::: DATA EXCERPTS :::
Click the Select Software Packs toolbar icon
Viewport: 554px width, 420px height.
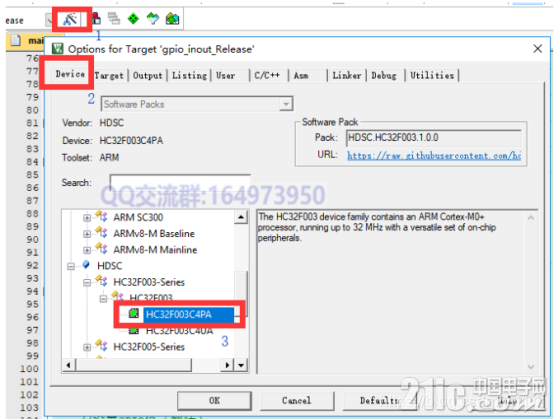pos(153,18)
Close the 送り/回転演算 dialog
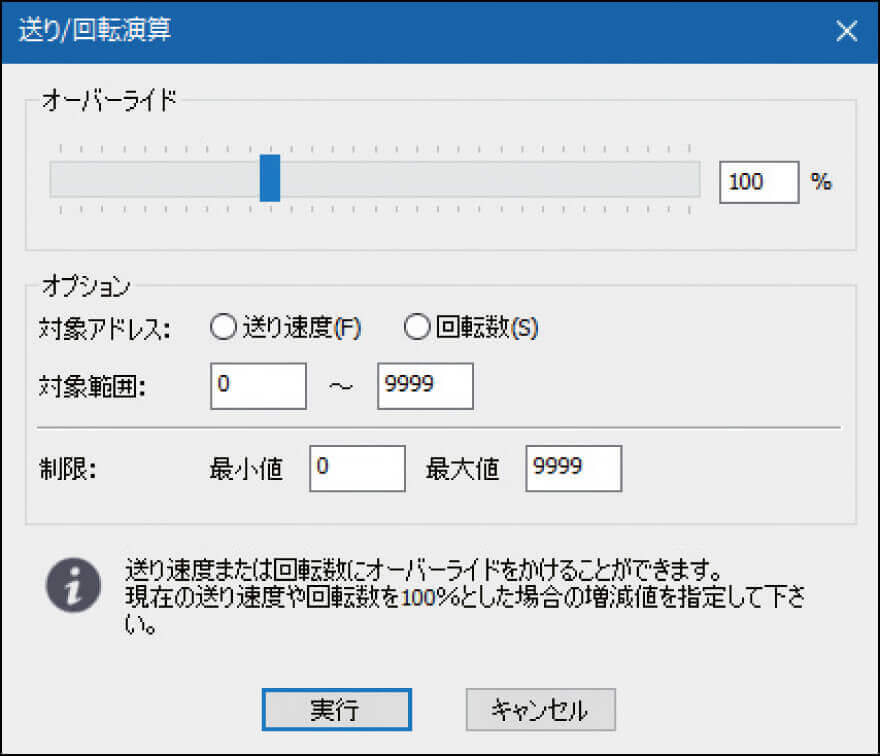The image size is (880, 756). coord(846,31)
:::
::: DATA EXCERPTS :::
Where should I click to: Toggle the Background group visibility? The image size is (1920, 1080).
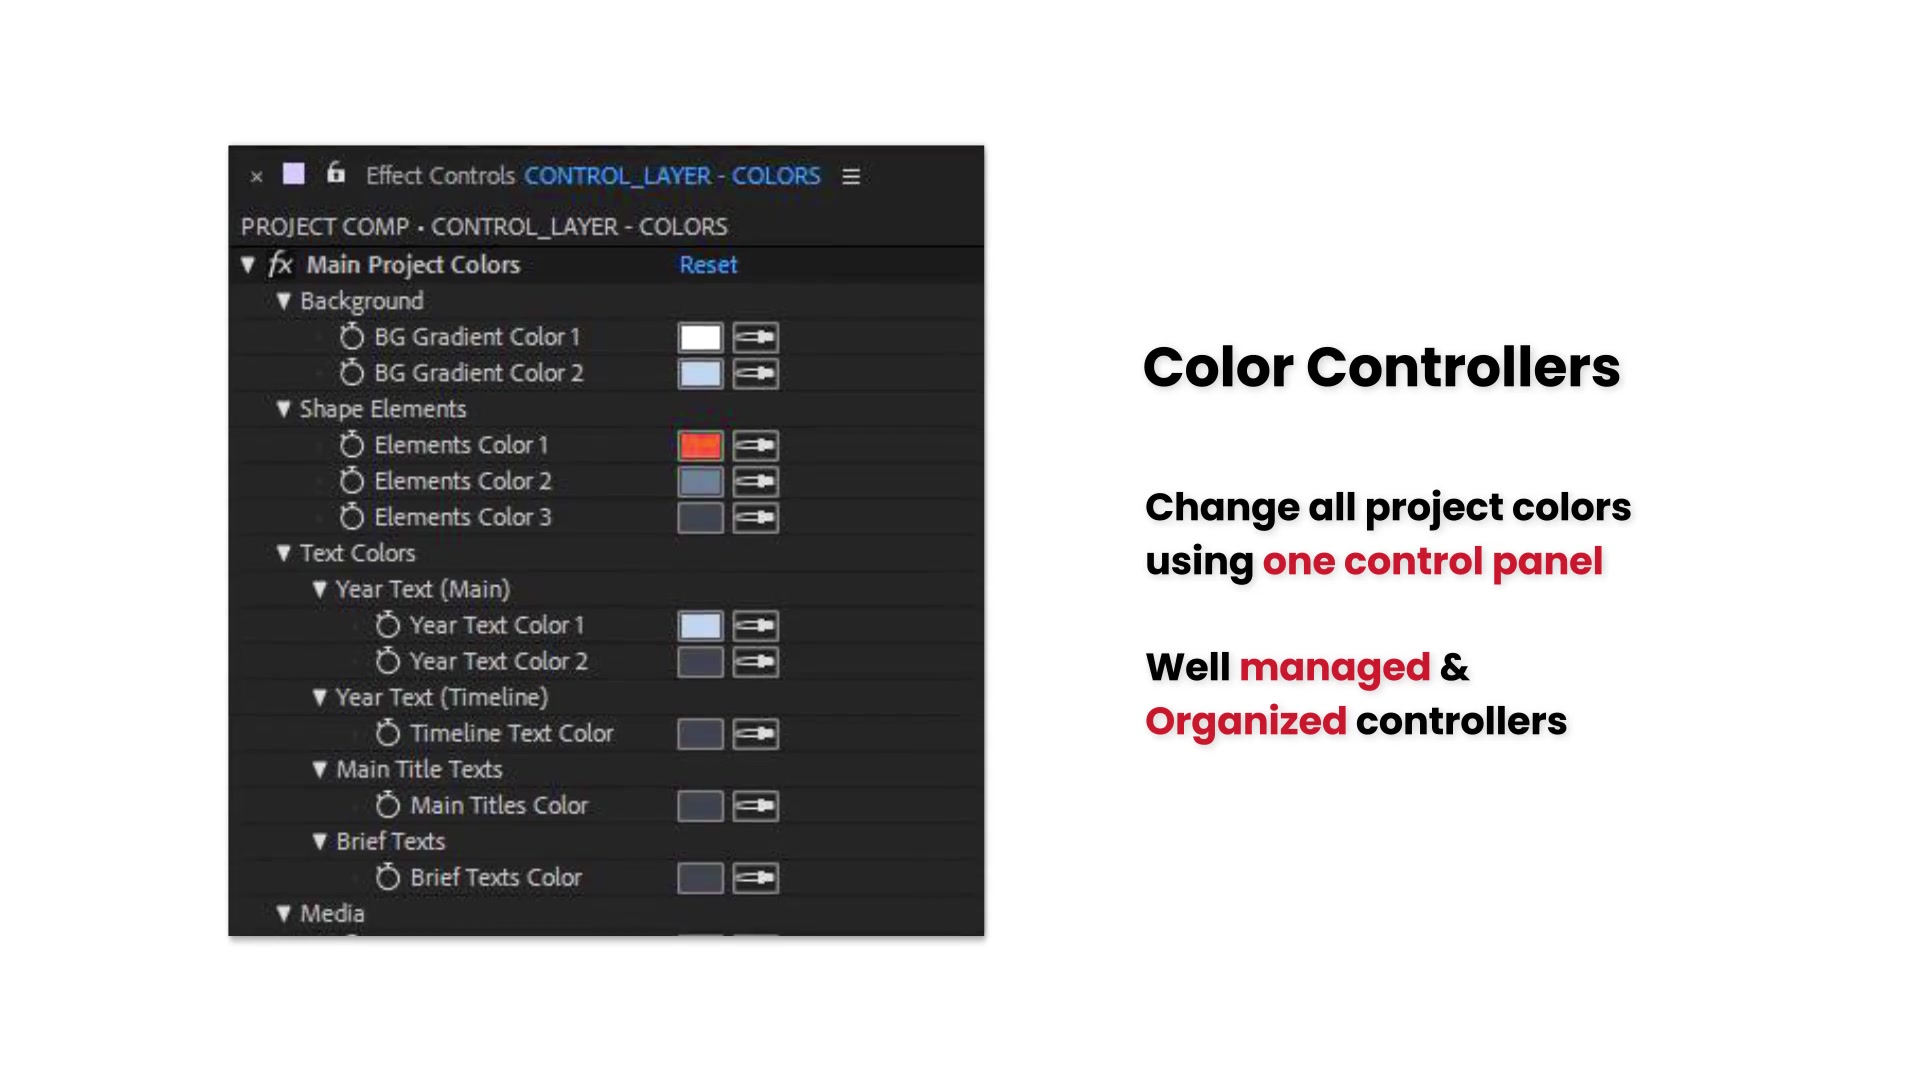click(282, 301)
:::
::: DATA EXCERPTS :::
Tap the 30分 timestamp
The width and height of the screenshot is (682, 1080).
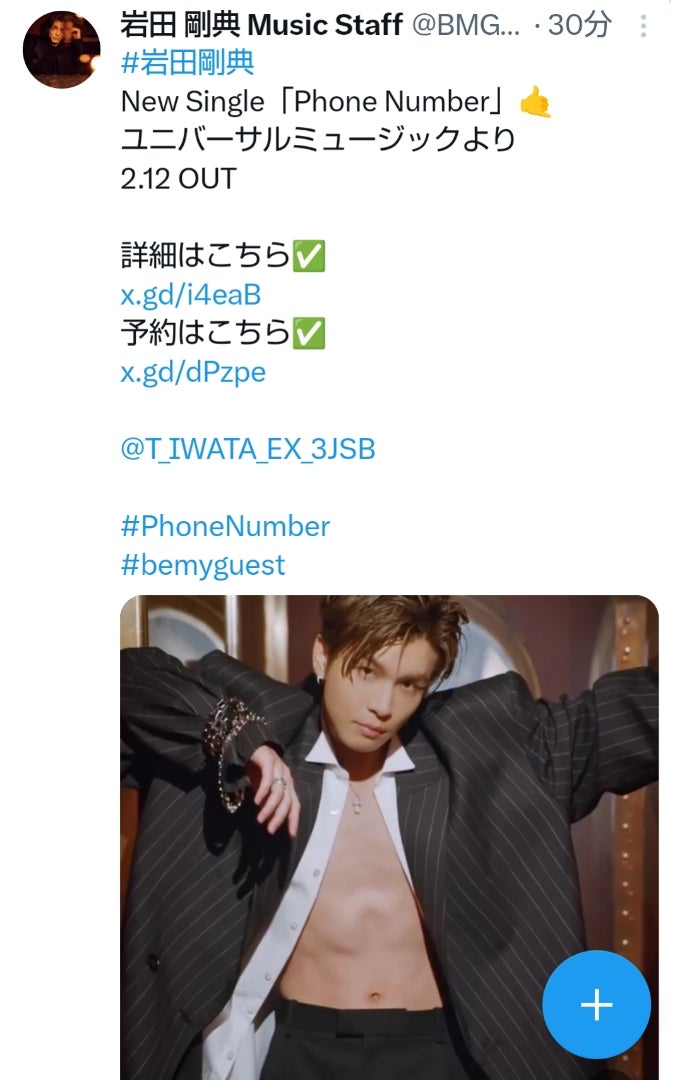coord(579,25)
:::
## EXERCISE DESCRIPTION
Change "timestamp" to "time label" in the part of the records that opens with the line containing "Tap the 30分 timestamp" and closes with the line containing "coord(579,25)", and write out only that part with nothing else altered. Leave the pictures out of your answer.

## ANSWER TO THIS PROBLEM
Tap the 30分 time label
The width and height of the screenshot is (682, 1080).
coord(579,25)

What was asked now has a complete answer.